Even if the Court possessed jurisdiction to consider Plaintiff's Complaint, the Younger abstention doctrine also cautions against enjoining or otherwise interfering in ongoing state proceedings. See Sprint Communications, Inc. v. Jacobs, 571 U.S 69, 77-78 (2013) (defining "Younger's scope"); see generally Younger v. Harris, 401 U.S. 37, 43-45 (1971). Under the Younger abstention doctrine, "[f]ederal courts ordinarily must abstain from exercising jurisdiction over constitutional claims seeking declaratory or injunctive relief when: 1) there is an ongoing state proceeding; 2) an important state interest is implicated; and 3) the plaintiff has an avenue open for review of constitutional claims in the state court." Graham v.
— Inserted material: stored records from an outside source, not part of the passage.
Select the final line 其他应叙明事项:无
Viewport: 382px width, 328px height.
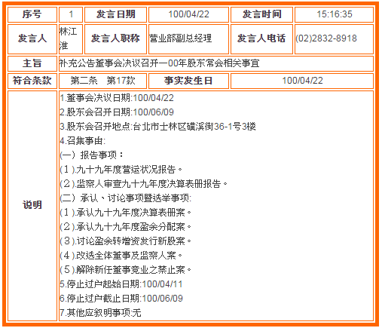[100, 313]
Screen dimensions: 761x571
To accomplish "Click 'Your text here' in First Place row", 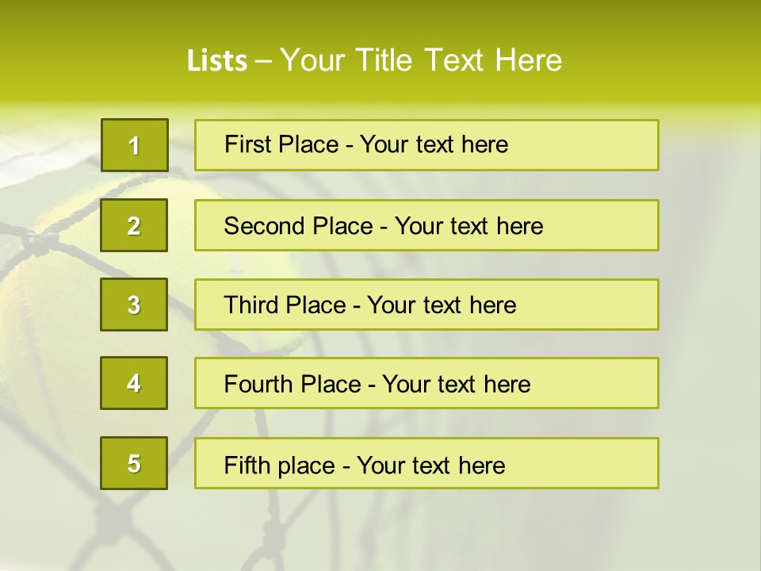I will click(x=434, y=145).
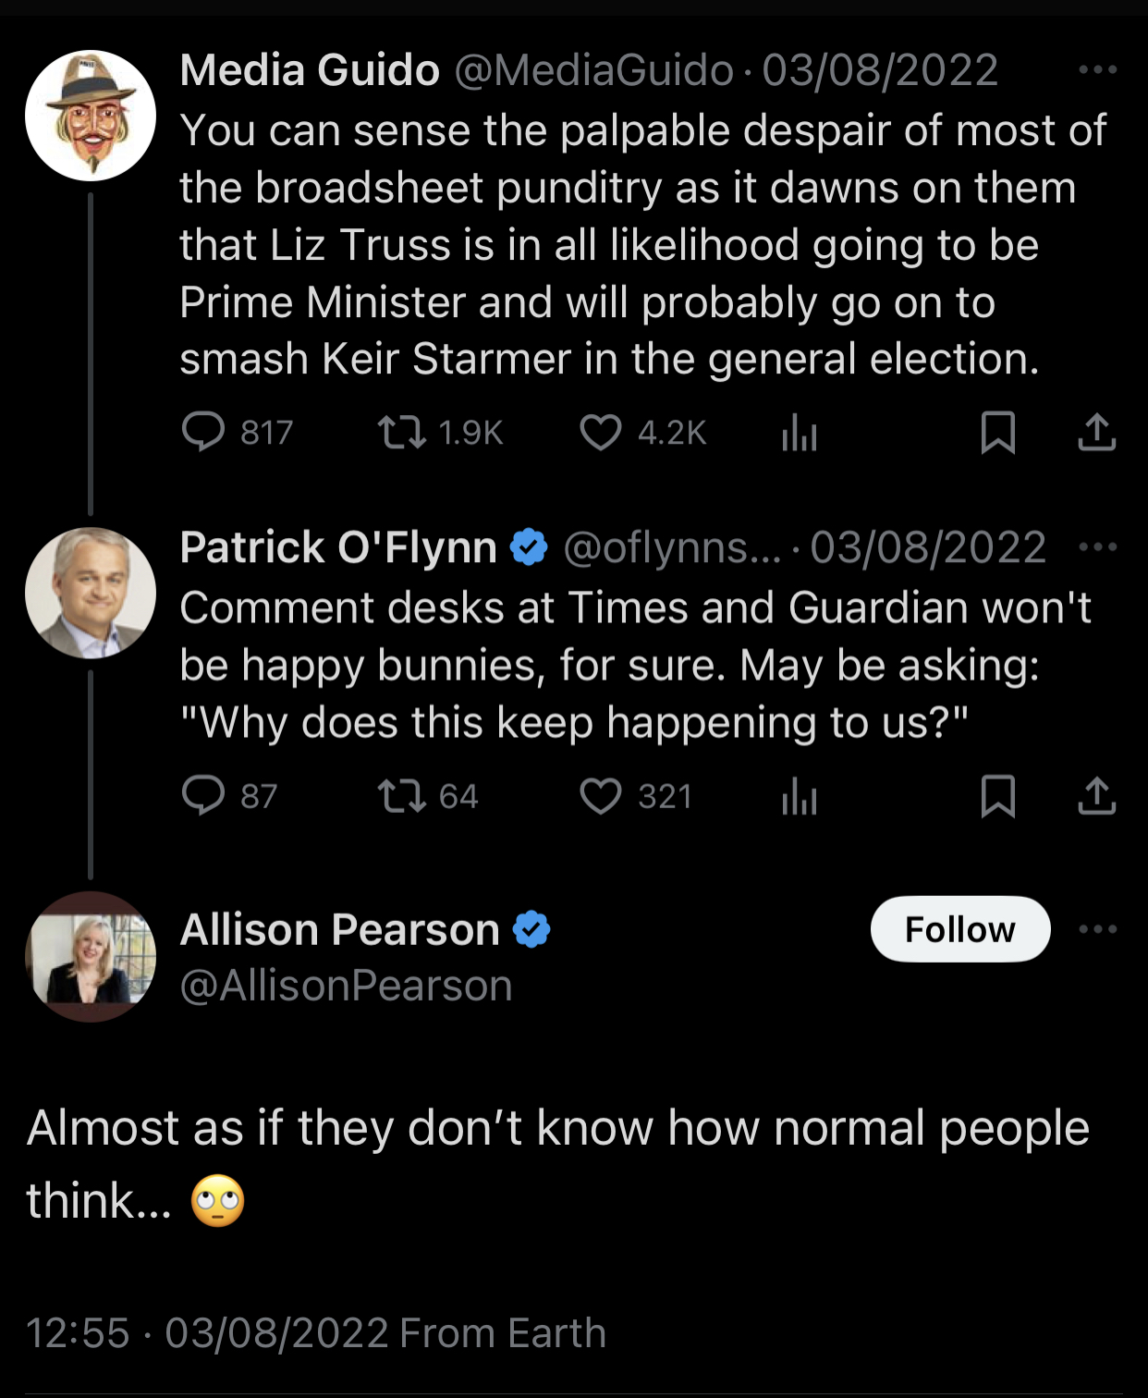
Task: Follow Allison Pearson
Action: [959, 929]
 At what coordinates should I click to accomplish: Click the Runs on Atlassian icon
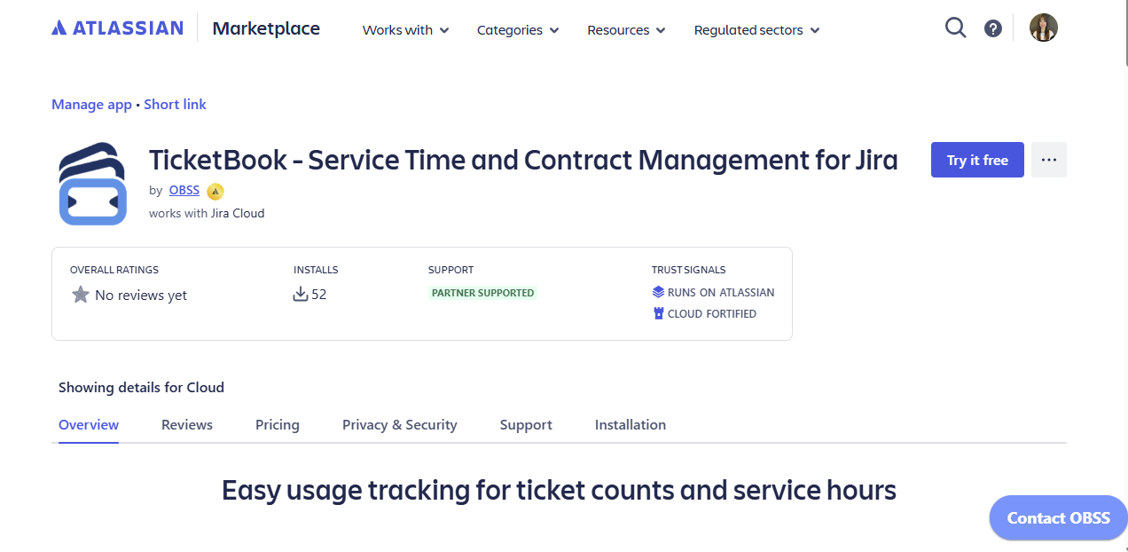pos(658,292)
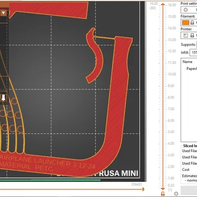The width and height of the screenshot is (197, 197).
Task: Click the gray slice/export button
Action: (x=189, y=190)
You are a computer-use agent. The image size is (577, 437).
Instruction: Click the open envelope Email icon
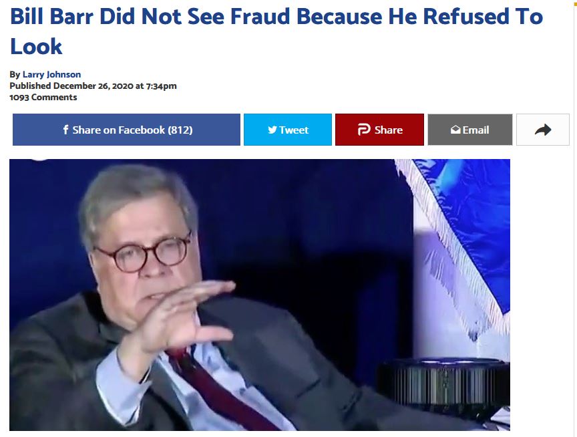[x=455, y=130]
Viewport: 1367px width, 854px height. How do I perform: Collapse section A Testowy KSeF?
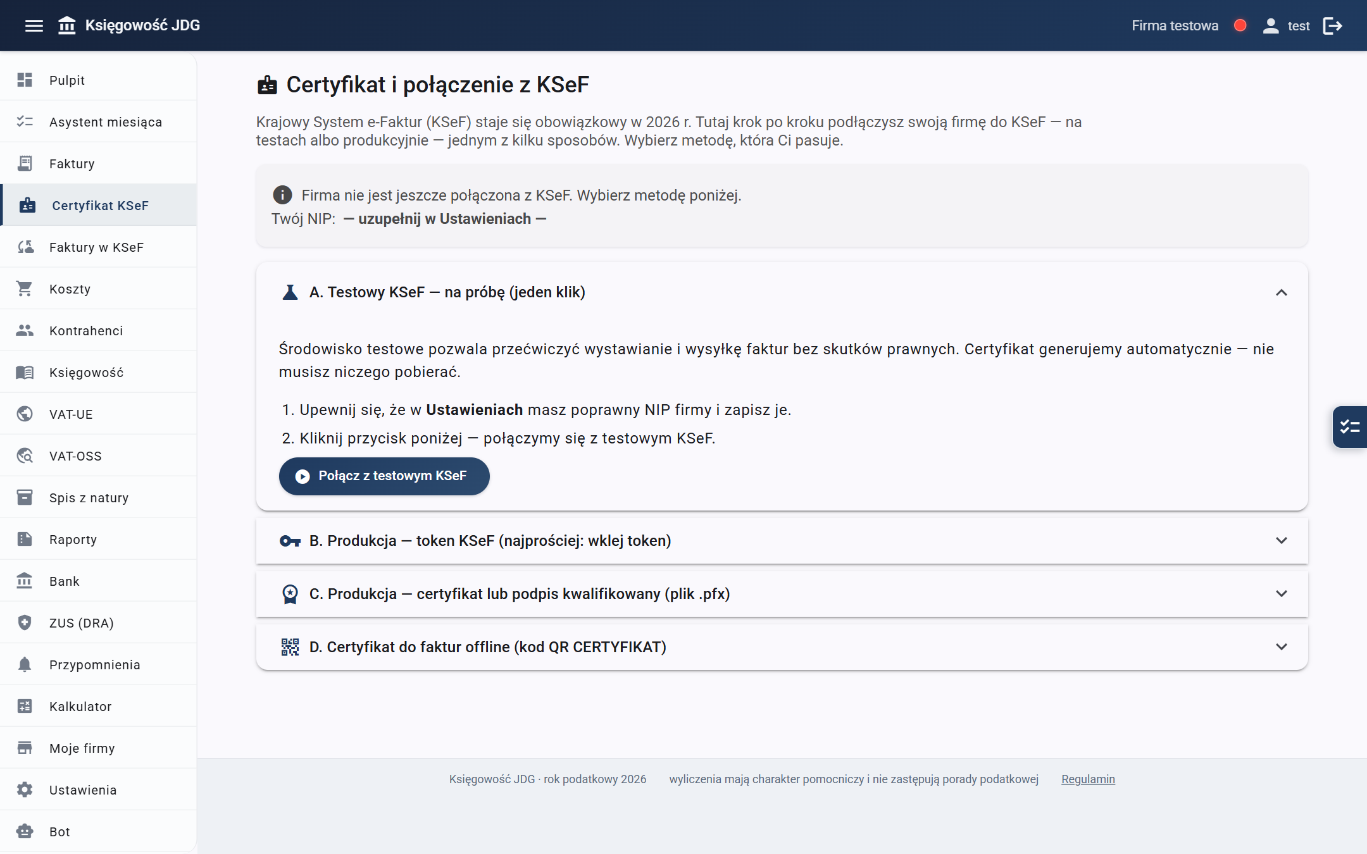coord(1282,292)
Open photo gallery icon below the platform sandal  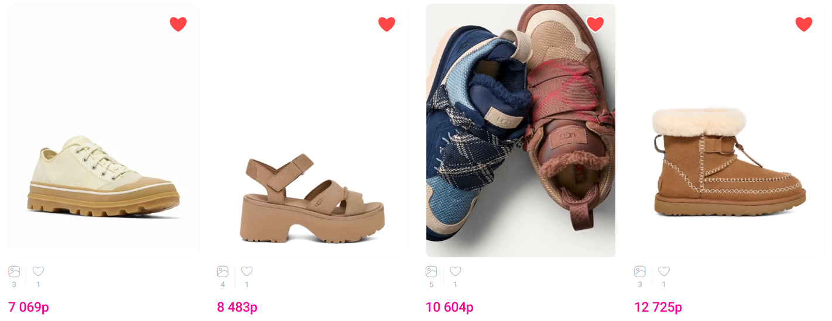click(222, 271)
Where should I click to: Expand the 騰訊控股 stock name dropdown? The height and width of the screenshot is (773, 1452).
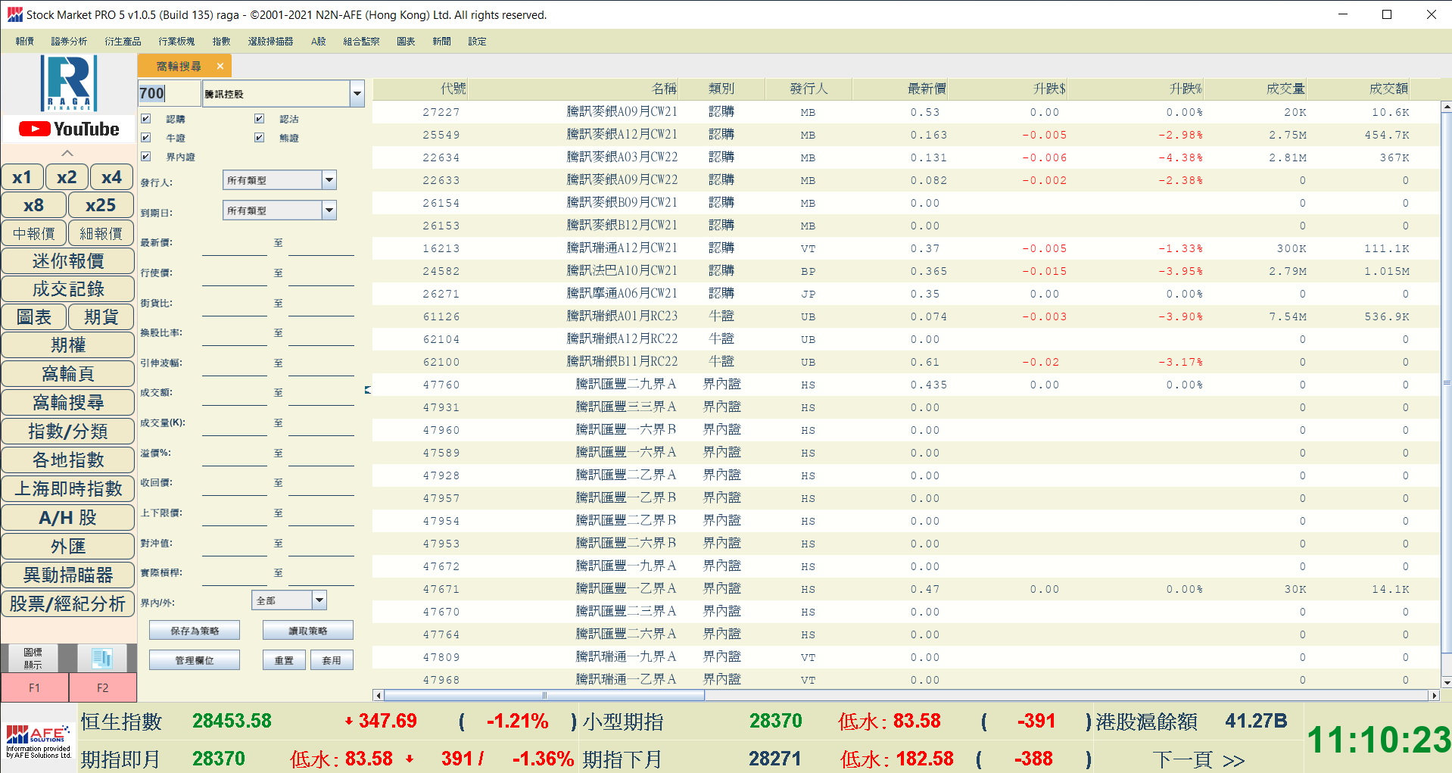point(357,94)
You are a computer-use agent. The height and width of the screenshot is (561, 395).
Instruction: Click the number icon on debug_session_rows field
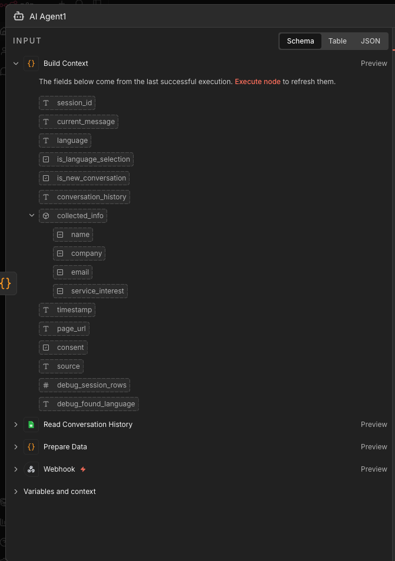pos(46,385)
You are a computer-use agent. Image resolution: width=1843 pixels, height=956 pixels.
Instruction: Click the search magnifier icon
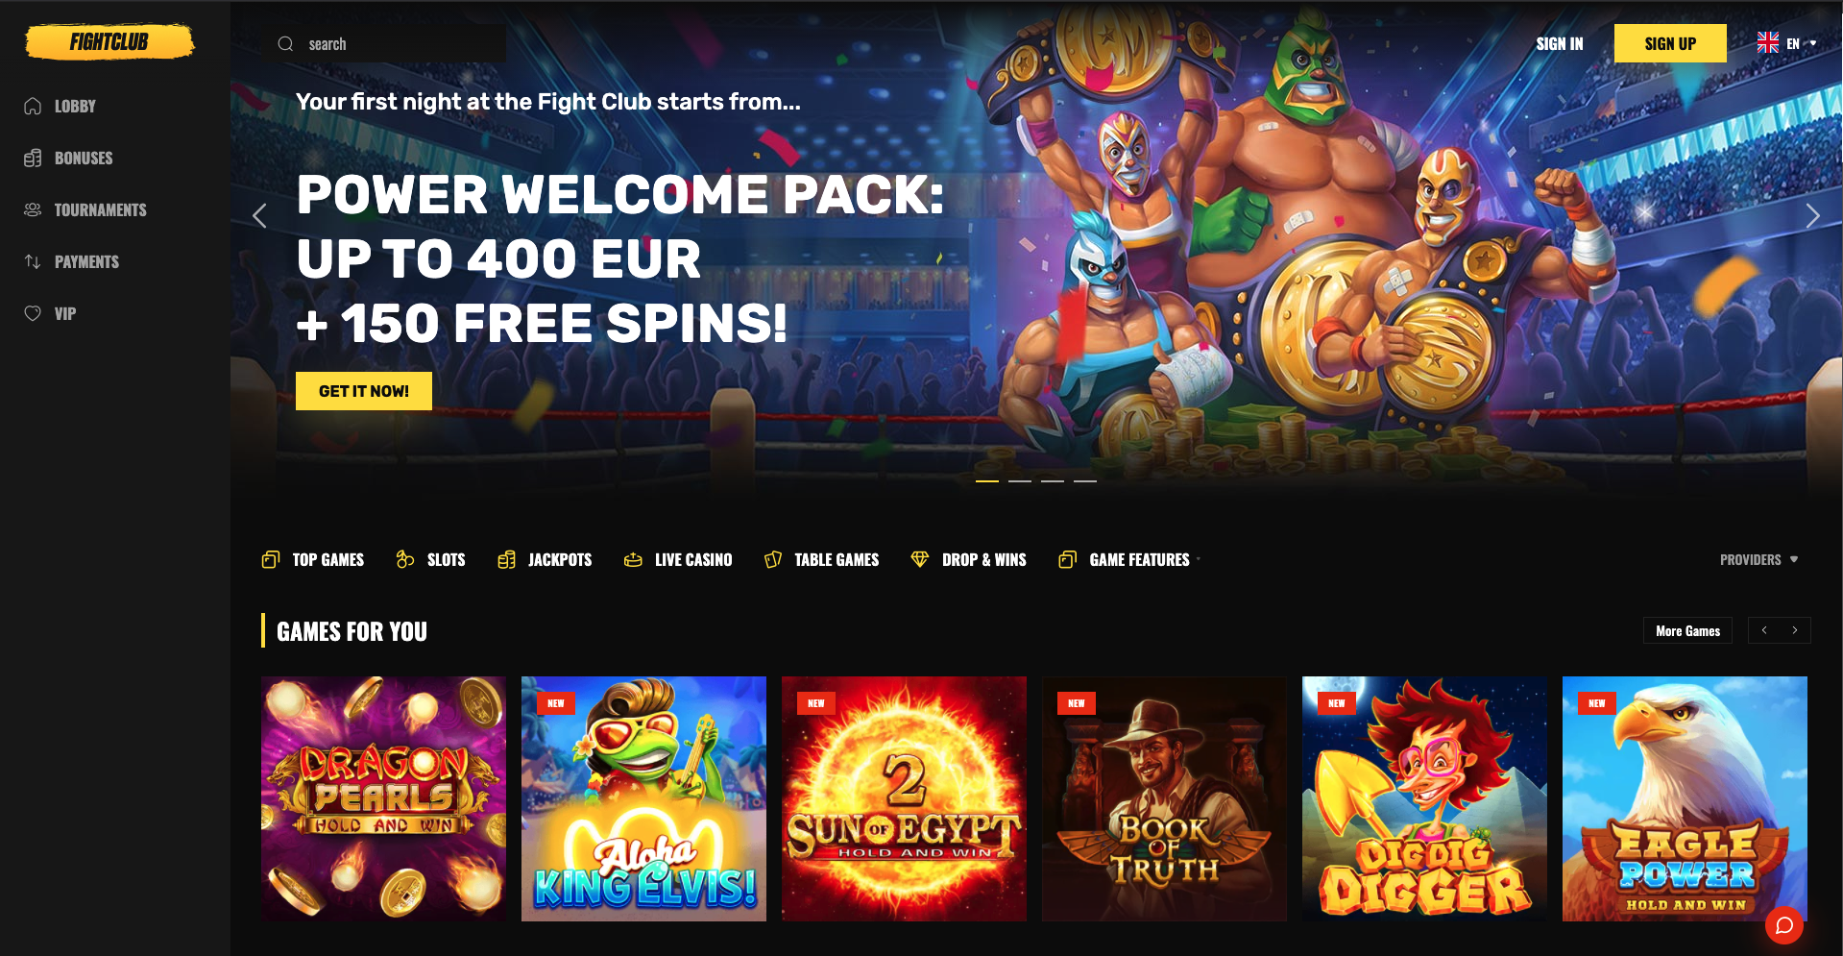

N.Y. Ctr. for Interpersonal Dev., No. 15-CV-00459 (PKC), 2015 WL 1120120, at *2 (E.D.N.Y. Mar. 12, 2015). Abstention is plainly appropriate in this case, since the sole relief Plaintiff seeks is for this Court to intervene in the two pending state court proceedings. Thus, even if the Court had jurisdiction over this matter, it would abstain from exercising it.

III. Improper Parties

This action also names improper parties, who are either immune from suit or are not liable under § 1983.

First, judicial immunity bars any 42 U.S.C. § 1983 claims against Judge Margarita Lopez Torres for judicial acts she performed in her judicial capacity. See Mireles v. Waco, 502 U.S. 9, 11 (1991) (per curiam); Gross v. Rell, 585 F.3d 72, 84 (2d Cir. 2009) ("A judge will not be deprived of immunity because the action he took was in error, was done maliciously, or was in excess of his authority . . . .") (internal citation omitted). Because Plaintiff challenges decisions that Judge Lopez Torres made in her judicial capacity (see Compl., at ECF 7 ("Margarita Lopez in her Judicial Capacity signed a Discovery Order . . . .") (emphasis added)), she is entitled to absolute immunity.

Second, the remaining defendants—Laconde, Murray, Chase Bank, and Carlyle—are private parties who cannot be sued under § 1983 based on the facts alleged in this case. See Am. Mfrs. Mut. Ins. Co. v. Sullivan, 526 U.S. 40, 50 (1999) ("the under-color-of-state-law element of § 1983 excludes from its reach merely private conduct, no matter how discriminatory or wrongful.") (internal citation and quotation marks omitted).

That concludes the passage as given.